520 desahucios diarios. Quinientos veinte. O si se prefiere en números romanos DXX. 520 casas quedan vacías y sus inquilinos desalojados por orden judicial. 520 casas que eran ocupadas por personas quedan vacías, aumentando un parque inmobiliario ya de por sí inflado. 520 casas que eran ocupadas por familias vuelven a manos de los bancos propietarios de sus hipotecas.
El drama personal que están viviendo miles de personas, pendientes de un desahucio que les llegará vía judicial y con todos los sellos y triplicados correspondientes, es ya un drama social en el que todos estamos implicados. Es raro encontrar a alguien actualmente que no tenga alguna hipoteca firmada con algún banco para poder acceder a una vivienda. Me refiero a alguien de la clase trabajadora.
Y para añadir más enjundia al asunto comprobamos como, ahora que los bancos prestan dinero a punta de pistola, los créditos millonarios son dados con alegría, campechanía, unas copas para celebrarlo, un apretón de manos y unas palmadas en la espalda, mientras los créditos a las familias no se conceden o lo hacen bajo condiciones leoninas. De vivir en un mundo al revés y que gira constantemente, ya no sé si la sangre se me sube a la cabeza o me baja a los pies.
En Granada, un hombre agobiado y desesperado ante su inminente desahucio, decidió acabar con todo de la manera que lo hacen los que sufren sin molestar y en silencio, ahorcándose en el patio de lo que hasta aquel día fue su casa y la de su familia. No dejó una nota. ¿Para qué? Antes de llegar los forenses, la policía enviada con la orden judicial para proceder al desahucio estaba allí velando el cadáver.
No es el primero ni será el último. Si fuese creyente diría que Dios lo tenga en su gloria, pero como no lo soy, lo único que tengo es rabia ante esta injusticia, otra más, del sistema que seguimos sustentando entre todos mientras nos vamos dejando morir poco a poco y en silencio.
Hoy se han sabido los datos del paro actualizados. La tasa es ya del 25 %. Más de 5.778.100 personas que no tienen trabajo. En la Constitución hay un artículo, el 35 que dice en uno de sus puntos:
1. Todos los españoles tienen el deber de trabajar y el derecho al trabajo, a la libre elección de profesión u oficio, a la promoción a través del trabajo y a una remuneración suficiente para satisfacer sus necesidades y las de su familia, sin que en ningún caso pueda hacerse discriminación por razón de sexo.
Tener el deber y el derecho parece que no es suficiente para conseguir un trabajo digno con el que poder sustentarse y sustentar a la familia. La letra y el espíritu son muy bonitos, pero si no se materializan no sirven para nada.

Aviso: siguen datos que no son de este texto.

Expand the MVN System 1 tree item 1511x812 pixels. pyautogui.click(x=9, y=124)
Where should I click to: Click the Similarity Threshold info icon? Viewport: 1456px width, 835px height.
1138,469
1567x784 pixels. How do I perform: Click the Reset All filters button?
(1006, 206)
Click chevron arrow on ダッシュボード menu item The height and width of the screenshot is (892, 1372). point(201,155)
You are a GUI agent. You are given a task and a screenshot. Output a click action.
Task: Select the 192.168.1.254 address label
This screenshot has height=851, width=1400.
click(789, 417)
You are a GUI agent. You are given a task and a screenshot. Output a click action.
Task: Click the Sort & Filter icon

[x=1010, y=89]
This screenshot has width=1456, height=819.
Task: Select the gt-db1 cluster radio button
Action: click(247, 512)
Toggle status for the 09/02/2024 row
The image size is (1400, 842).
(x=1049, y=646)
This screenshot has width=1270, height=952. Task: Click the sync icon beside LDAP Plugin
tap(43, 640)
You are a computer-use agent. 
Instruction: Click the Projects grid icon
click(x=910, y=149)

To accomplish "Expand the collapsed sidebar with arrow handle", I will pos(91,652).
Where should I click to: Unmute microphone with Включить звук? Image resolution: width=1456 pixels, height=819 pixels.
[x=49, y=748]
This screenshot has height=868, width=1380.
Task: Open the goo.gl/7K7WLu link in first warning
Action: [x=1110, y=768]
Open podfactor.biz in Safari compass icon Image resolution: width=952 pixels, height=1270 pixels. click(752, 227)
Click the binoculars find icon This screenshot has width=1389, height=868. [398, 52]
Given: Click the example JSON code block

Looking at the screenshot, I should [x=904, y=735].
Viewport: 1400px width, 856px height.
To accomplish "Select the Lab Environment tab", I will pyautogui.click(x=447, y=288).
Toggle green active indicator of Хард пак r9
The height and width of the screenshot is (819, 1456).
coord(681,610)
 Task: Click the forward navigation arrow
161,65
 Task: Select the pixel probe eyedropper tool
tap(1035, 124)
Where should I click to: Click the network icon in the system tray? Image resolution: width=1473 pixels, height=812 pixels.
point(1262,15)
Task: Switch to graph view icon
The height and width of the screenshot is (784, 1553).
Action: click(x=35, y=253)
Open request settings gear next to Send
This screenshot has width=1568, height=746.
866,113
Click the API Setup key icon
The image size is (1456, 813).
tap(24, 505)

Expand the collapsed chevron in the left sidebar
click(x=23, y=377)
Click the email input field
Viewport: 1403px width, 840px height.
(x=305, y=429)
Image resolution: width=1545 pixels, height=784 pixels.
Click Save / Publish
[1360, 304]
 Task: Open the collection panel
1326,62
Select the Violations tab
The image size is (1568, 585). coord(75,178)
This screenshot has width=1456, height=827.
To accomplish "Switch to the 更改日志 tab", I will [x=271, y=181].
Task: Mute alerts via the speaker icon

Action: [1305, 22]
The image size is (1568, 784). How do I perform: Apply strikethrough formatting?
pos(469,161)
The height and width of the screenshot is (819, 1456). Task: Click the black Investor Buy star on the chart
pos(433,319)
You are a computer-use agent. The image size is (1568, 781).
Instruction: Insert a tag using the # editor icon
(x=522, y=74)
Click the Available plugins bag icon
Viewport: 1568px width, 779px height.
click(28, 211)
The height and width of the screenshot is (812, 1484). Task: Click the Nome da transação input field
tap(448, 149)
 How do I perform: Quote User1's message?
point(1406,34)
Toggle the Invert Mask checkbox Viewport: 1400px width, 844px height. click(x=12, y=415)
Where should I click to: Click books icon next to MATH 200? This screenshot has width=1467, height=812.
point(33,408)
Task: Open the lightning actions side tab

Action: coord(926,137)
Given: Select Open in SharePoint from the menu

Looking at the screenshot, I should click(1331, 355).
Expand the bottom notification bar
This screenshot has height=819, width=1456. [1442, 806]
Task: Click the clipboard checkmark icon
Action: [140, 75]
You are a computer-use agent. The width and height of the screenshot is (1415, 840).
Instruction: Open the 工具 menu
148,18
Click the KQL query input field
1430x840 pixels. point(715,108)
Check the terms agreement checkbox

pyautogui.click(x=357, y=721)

La cruda realidad siempre termina apedreando los cristales de nuestros ilusorios palacios en el aire.
Estos dos artículos aquí indicados son dos ejemplos, entre otros muchos, de en lo que se ha convertido esta Constitución que "los españoles nos hemos dado", según nos recuerdan nuestros gobernantes en cuanto tienen ocasión (y si no la tienen la buscan).
Esta Constitución de 1978, es como esa vajilla lujosa y cara que nos regalaron el día de nuestra boda y que cuando vienen visitas a casa mostramos con orgullo y satisfacción, para inmediatamente servir la comida en platos de plástico comprados en el supermercado de la esquina.
Desde hace años, prácticamente desde que se firmó y legalizó, es un librito cuya función exclusiva es adornar las estanterías de los despachos de nuestros gobernantes; y cuando estos se deciden a usarla es para colocarla bajo la pata de alguna mesa o silla que cojea.
Algunas personas dicen que la Constitución está anquilosada o que padece de esclerosis múltiple. Creo que es algo más simple pero mucho más grave. Está muerta. Muerta por no usarla. Se la ha dejado languidecer olvidada, hasta que el polvo y los ácaros la han asfixiado. El rígor mortis que ha adquirido es un síntoma de ello.